ENAM orang tewas dihakimi massa di Malang Selatan, dua pekan terakhir. Mereka dituduh melakukan praktek sebagai dukun santet. Sejak pembunuhan massal sekitar 100 orang yang dituduh dukun santet di Banyuwangi, sekitar Oktober 1998, lalu 37 korban—dengan tuduhan serupa—jatuh di Ciamis sejak November 1998, di pedalaman Kota Malang itulah urusan dukun santet seperti kambuh lagi.
Kabar pun rupa-rupa. Ada yang bilang seorang preman dari Jakarta dibayar Rp 3 juta untuk misi ''mengacaukan" Malang. Apalagi pihak Polisi Daerah Jawa Timur memakai istilah seram: empat provokator telah ditangkap, tiga orang provokator, termasuk seorang preman Jakarta, melarikan diri. Istilah ''provokator" kemudian menggiring orang berpikir: ada perencanaan rapi, ada ''pemanasan", lalu akan ada tindak lanjut. Isu dukun santet—jika mengikuti pikiran konspiratif begini—hanya entry point untuk memicu kerusuhan besar agar Malang lumpuh, Surabaya kemudian takluk, terus meluas sampai pemerintahan Jakarta pun ambruk. Bukankah teori ''desa mengepung kota" Mao juga begini ceritanya, kata yang gemar othak-athik gathuk—mencocok-cocokkan kejadian yang bisa saja tak berhubungan sama sekali.

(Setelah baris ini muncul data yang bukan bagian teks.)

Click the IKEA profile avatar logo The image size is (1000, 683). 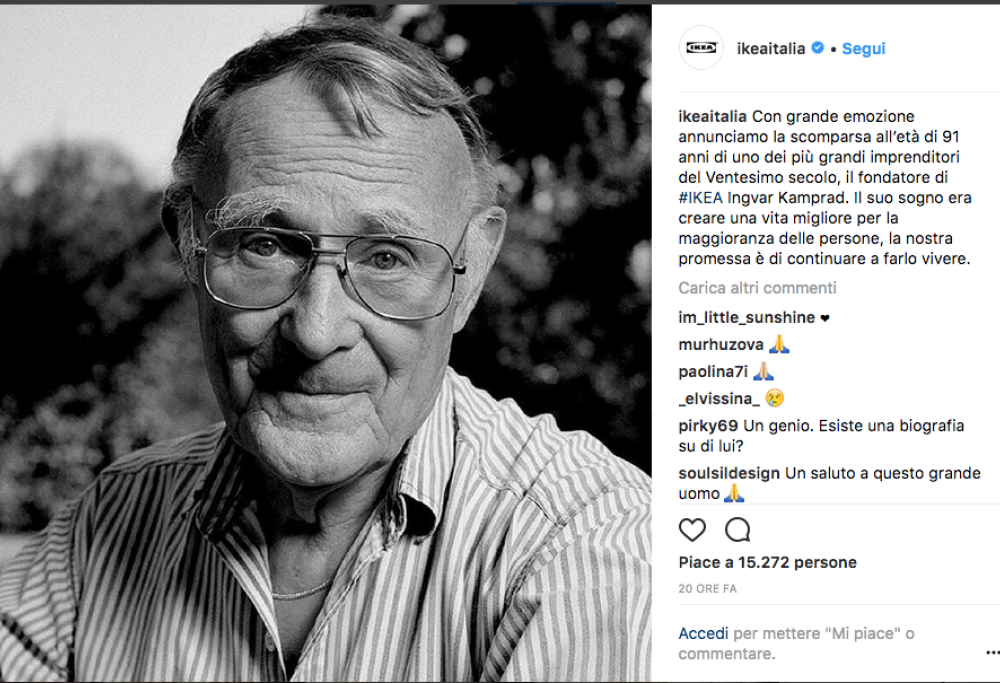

Pengalaman wartawan TEMPO di Ciamis membuktikan, urusan konspirasi, seperti dikhayalkan banyak orang, bisa omong kosong belaka. Di Ciamis, misalnya, disebut beraksi ''pembunuh bayaran" dengan upah Rp 50 ribu-Rp 100 ribu. Ternyata, uang yang dikumpulkan warga dari hasil saweran (iuran) itu dipakai untuk beli rokok dan makan-minum ratusan warga seusai ''operasi". Kemudian, sang pembunuh diberitakan didrop handphone dari kota. Ketika diwawancarai, sang tersangka, yang cuma jebolan SD dan sehari-hari menyadap nira, cuma bengong dan berkata, ''Nyecel ge can pernah (memegang saja tak pernah)." Ada cerita juga: dua orang berperawakan tinggi besar, dengan sedan mengilap, membawa koper berisi Rp 100 juta plus dua pistol untuk ''merusuh" Ciamis. Setelah dicek: kampung yang diceritakan didatangi dua lelaki itu ada di tempat curam berbatu cadas. Hanya sedan yang bisa ''terbang" saja yang sanggup menjangkaunya.
Di Malang Selatan, cerita serupa Ciamis bisa saja terulang. Preman Jakarta yang disebut-sebut ternyata orang setempat yang sempat bekerja di Jakarta, entah sebagai preman atau bukan. Konflik lokal yang lama terpendam—kasus tanah, pembagian air di sawah, kasus warisan keluarga, ketidakadilan pemilihan lurah atau lainnya—biasanya hanya menunggu ''api" untuk meledak bersama-sama. Apalagi jika penyelesaian polisi dan aparat hukum buruk, akibat suap atau sogok. Pakar kriminologi Mulyana W. Kusumah menduga, keluarga korban—yang secara hukum (juga medis) tak pernah bisa membuktikan santet—biasanya masih menyimpan dendam. Lalu, dalam situasi politik yang kini lebih bebas, dendam itu muncul menjadi energi radikal yang berbentuk main hakim sendiri.
Susahnya, kepercayaan kepada lembaga hukum—termasuk juga kekuasaan polisi—telah lama ambruk, sampai ke pedalaman seperti Malang Selatan ini. Maka, polisi yang menangkap beberapa pelaku biasanya akan jadi sasaran amuk massa berikutnya. Pemulihan kepercayaan di tingkat aparat lokal bisa dicoba untuk mengobati ''penyakit main bunuh dukun santet" yang sering kambuh ini.